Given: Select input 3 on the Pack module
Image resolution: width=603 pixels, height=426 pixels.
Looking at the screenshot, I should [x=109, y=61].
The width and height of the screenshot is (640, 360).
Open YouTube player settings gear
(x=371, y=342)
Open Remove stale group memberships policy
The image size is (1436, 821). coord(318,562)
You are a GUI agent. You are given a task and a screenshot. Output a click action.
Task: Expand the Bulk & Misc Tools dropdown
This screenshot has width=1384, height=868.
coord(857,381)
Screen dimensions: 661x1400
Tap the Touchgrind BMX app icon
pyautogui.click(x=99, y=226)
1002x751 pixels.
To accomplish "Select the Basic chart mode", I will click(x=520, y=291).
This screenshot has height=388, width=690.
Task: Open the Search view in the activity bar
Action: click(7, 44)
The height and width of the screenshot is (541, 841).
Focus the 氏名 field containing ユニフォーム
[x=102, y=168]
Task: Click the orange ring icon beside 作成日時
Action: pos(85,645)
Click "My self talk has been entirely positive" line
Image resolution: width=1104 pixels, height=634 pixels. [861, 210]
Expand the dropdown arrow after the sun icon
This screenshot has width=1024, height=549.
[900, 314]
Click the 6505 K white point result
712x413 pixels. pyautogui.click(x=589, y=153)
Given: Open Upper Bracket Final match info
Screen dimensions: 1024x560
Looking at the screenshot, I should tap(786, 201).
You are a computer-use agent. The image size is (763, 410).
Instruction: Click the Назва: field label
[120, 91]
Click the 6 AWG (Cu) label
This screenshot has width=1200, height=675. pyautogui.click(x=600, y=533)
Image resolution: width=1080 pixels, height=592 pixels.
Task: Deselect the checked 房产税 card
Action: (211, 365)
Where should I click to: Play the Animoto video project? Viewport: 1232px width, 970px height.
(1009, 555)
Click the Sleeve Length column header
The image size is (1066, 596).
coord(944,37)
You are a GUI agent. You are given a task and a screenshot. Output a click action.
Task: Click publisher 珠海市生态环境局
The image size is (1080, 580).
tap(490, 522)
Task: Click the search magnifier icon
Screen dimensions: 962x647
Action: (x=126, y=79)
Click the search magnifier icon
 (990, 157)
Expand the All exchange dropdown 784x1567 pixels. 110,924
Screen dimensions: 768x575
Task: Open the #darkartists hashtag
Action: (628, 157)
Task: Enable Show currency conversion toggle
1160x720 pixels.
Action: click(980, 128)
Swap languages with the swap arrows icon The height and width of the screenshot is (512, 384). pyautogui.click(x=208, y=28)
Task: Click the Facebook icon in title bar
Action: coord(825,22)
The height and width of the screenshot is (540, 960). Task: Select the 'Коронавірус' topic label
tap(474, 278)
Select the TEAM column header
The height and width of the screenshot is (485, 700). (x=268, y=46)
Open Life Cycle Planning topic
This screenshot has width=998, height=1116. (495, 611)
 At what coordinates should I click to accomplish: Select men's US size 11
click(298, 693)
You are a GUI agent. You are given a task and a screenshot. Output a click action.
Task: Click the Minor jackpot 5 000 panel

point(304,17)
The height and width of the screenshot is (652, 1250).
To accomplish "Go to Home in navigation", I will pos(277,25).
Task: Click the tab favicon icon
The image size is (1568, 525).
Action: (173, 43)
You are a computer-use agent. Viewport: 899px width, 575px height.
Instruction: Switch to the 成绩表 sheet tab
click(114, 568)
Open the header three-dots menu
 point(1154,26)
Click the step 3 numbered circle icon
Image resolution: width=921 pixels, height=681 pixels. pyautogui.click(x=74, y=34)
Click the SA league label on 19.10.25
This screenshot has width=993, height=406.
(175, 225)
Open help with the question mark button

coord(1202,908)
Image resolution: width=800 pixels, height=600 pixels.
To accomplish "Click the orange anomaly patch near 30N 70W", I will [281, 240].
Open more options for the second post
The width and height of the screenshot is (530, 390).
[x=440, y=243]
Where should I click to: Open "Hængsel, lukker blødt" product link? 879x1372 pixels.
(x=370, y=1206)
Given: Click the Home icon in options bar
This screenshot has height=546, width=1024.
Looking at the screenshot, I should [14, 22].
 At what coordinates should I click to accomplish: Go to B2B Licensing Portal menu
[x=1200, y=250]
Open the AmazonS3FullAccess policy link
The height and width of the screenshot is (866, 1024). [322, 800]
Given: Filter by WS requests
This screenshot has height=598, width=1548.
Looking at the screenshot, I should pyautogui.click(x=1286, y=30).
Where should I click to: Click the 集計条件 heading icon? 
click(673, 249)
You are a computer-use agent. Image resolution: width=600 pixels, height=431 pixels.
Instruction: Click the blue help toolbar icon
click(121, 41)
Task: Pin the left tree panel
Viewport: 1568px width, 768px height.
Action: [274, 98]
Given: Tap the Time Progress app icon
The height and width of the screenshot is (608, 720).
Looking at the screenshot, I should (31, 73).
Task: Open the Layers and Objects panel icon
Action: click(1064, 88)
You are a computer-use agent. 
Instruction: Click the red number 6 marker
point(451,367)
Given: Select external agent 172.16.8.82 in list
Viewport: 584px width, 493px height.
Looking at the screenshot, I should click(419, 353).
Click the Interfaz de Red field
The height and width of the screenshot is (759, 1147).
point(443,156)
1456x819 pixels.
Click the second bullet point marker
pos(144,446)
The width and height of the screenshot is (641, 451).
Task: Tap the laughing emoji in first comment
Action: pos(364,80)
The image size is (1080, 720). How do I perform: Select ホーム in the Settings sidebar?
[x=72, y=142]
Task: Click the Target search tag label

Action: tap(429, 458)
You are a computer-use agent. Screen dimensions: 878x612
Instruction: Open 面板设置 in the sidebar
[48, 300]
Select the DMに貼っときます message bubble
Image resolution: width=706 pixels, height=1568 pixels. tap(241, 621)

********************

_ASSIGNED TASK_
Retype only the stretch of lines above starting at the one with "Open more options for the second post" and stopping at the one with "You are a computer-use agent. Screen", exactly as written, with both kept.

_WRITTEN RESPONSE_
Open more options for the second post
The width and height of the screenshot is (530, 390).
[x=440, y=243]
Where should I click to: Open "Hængsel, lukker blødt" product link? 879x1372 pixels.
(x=370, y=1206)
Given: Click the Home icon in options bar
This screenshot has height=546, width=1024.
Looking at the screenshot, I should [14, 22].
 At what coordinates should I click to accomplish: Go to B2B Licensing Portal menu
[x=1200, y=250]
Open the AmazonS3FullAccess policy link
The height and width of the screenshot is (866, 1024). [322, 800]
Given: Filter by WS requests
This screenshot has height=598, width=1548.
Looking at the screenshot, I should pyautogui.click(x=1286, y=30).
Where should I click to: Click the 集計条件 heading icon? 
click(673, 249)
You are a computer-use agent. Image resolution: width=600 pixels, height=431 pixels.
Instruction: Click the blue help toolbar icon
click(121, 41)
Task: Pin the left tree panel
Viewport: 1568px width, 768px height.
Action: [274, 98]
Given: Tap the Time Progress app icon
The height and width of the screenshot is (608, 720).
Looking at the screenshot, I should (31, 73).
Task: Open the Layers and Objects panel icon
Action: click(1064, 88)
You are a computer-use agent. 
Instruction: Click the red number 6 marker
point(451,367)
Given: Select external agent 172.16.8.82 in list
Viewport: 584px width, 493px height.
Looking at the screenshot, I should click(419, 353).
Click the Interfaz de Red field
The height and width of the screenshot is (759, 1147).
point(443,156)
1456x819 pixels.
Click the second bullet point marker
pos(144,446)
The width and height of the screenshot is (641, 451).
Task: Tap the laughing emoji in first comment
Action: pos(364,80)
The image size is (1080, 720). How do I perform: Select ホーム in the Settings sidebar?
[x=72, y=142]
Task: Click the Target search tag label

Action: tap(429, 458)
You are a computer-use agent. Screen dimensions: 878x612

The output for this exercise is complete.